In an explanatory statement offered in conjunction with the spending bill, Rogers lays out the concern about the use of taxpayer dollars to fund advertising, outreach and the department’s decade-long partnership with the Mexican government aimed at promoting food stamps.

“There is concern about the use of valuable tax dollars to promote enrollment of SNAP through radio, television and other advertisements as well as outreach activities with foreign governments to encourage the use of SNAP,” Rogers writes.

“USDA is strongly encouraged to cease these types of government-sponsored recruitment activities,” he said.

And while there is technically nothing in the bill that would eliminate these activities, the appropriator’s summary of the legislation asserts that it includes “Requirements for the secretary of agriculture to help weed out and eliminate waste, fraud and abuse in the SNAP program – including a directive to ban fraudulent vendors, and a prohibition on advertisements or outreach with foreign governments;”

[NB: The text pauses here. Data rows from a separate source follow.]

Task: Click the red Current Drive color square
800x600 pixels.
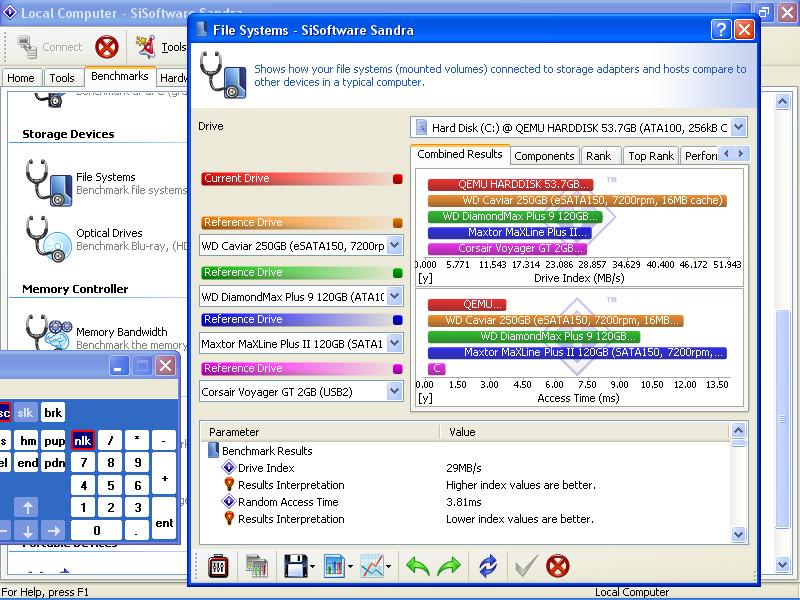Action: point(398,179)
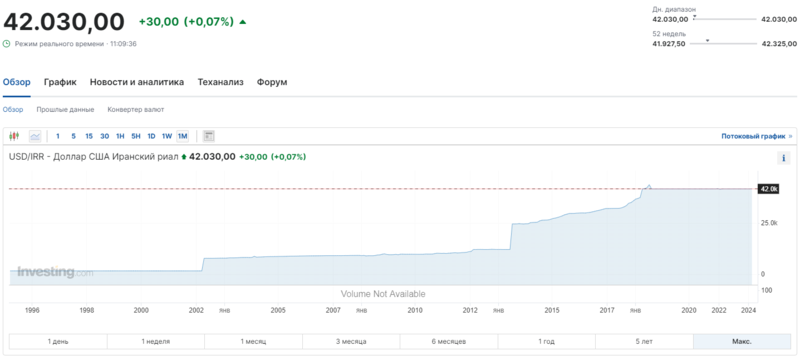Choose the 5 лет range button
This screenshot has width=800, height=361.
[644, 342]
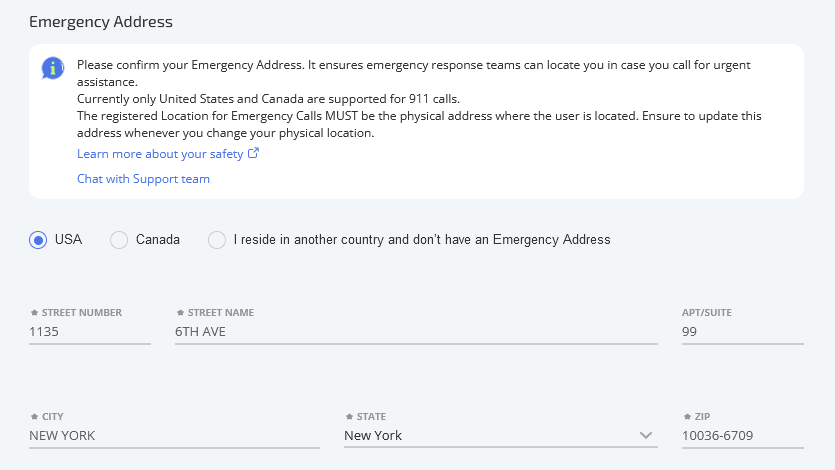
Task: Click the required star beside STREET NAME
Action: pos(180,312)
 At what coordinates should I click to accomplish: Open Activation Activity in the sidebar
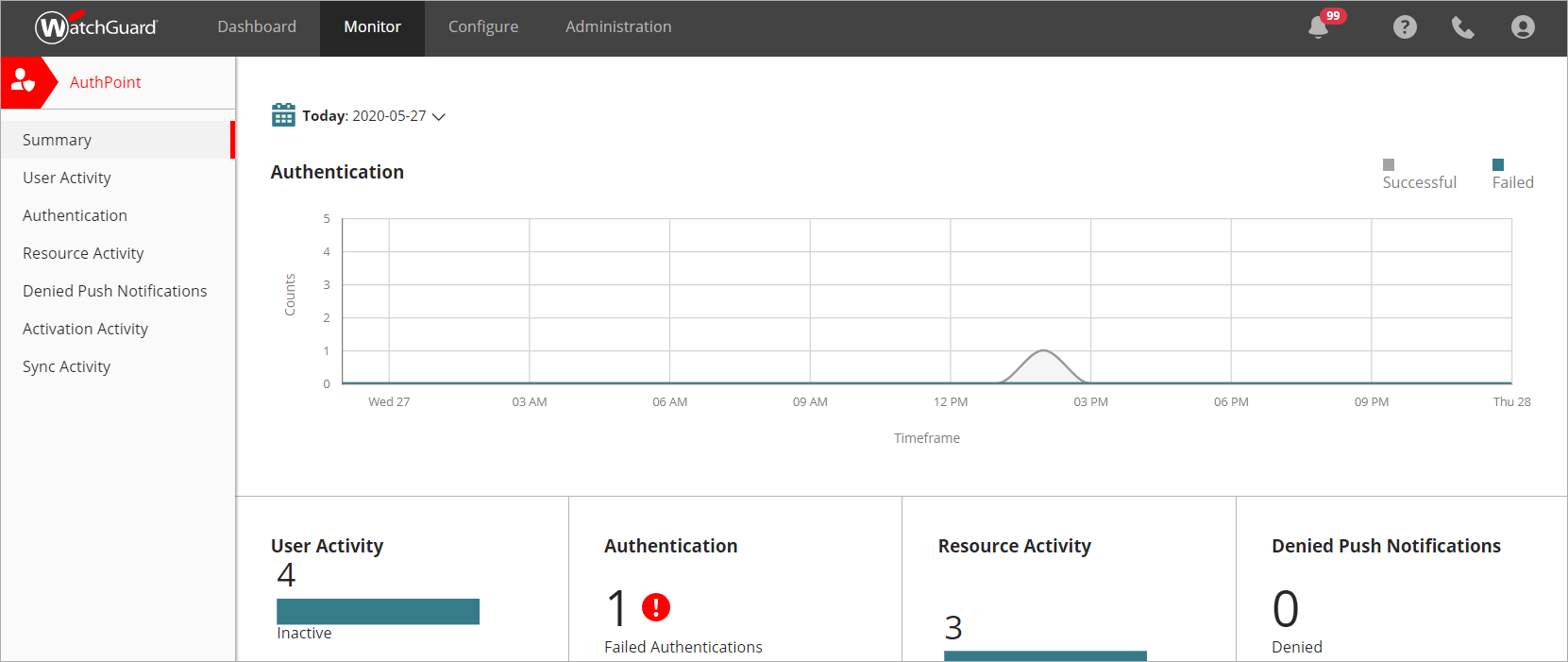[x=86, y=329]
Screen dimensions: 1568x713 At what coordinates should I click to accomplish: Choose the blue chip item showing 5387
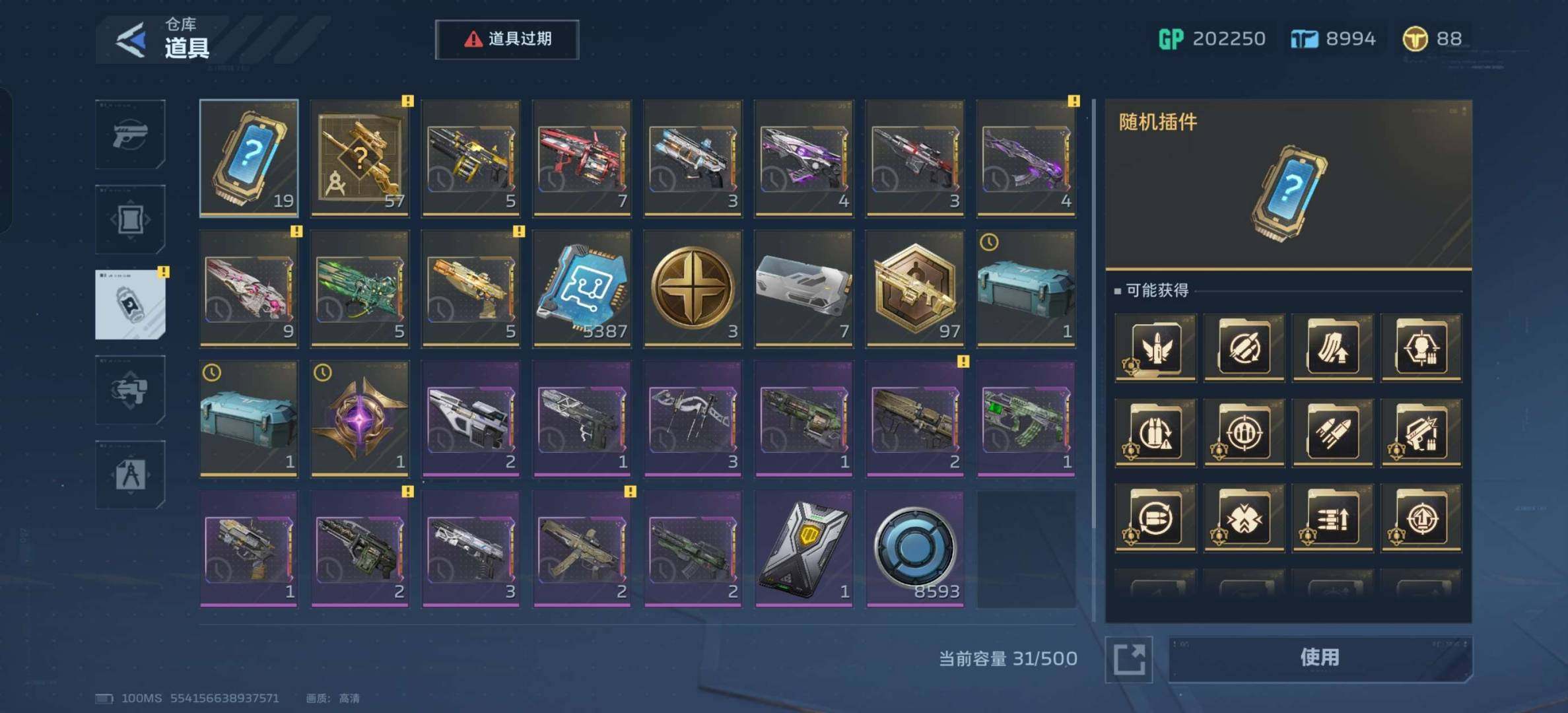click(582, 289)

House Appropriations Committee spokeswoman Jennifer Hing told The Daily Caller that the committee “for practical purposes” considers the language in Rogers’ explanatory statement to be “a ‘directive’ to ‘ban.’”

When asked if the explanatory statement is legally binding, Hing replied, “It is binding in that their future budget could hinge on compliance.”

Still, a budget committee GOP aide told TheDC that the statement has no force of law and that funding will continue for these promotions, including on foreign soil.

The omnibus allots $82,169,945,000 for the SNAP, including $71,884,955,000 for benefits.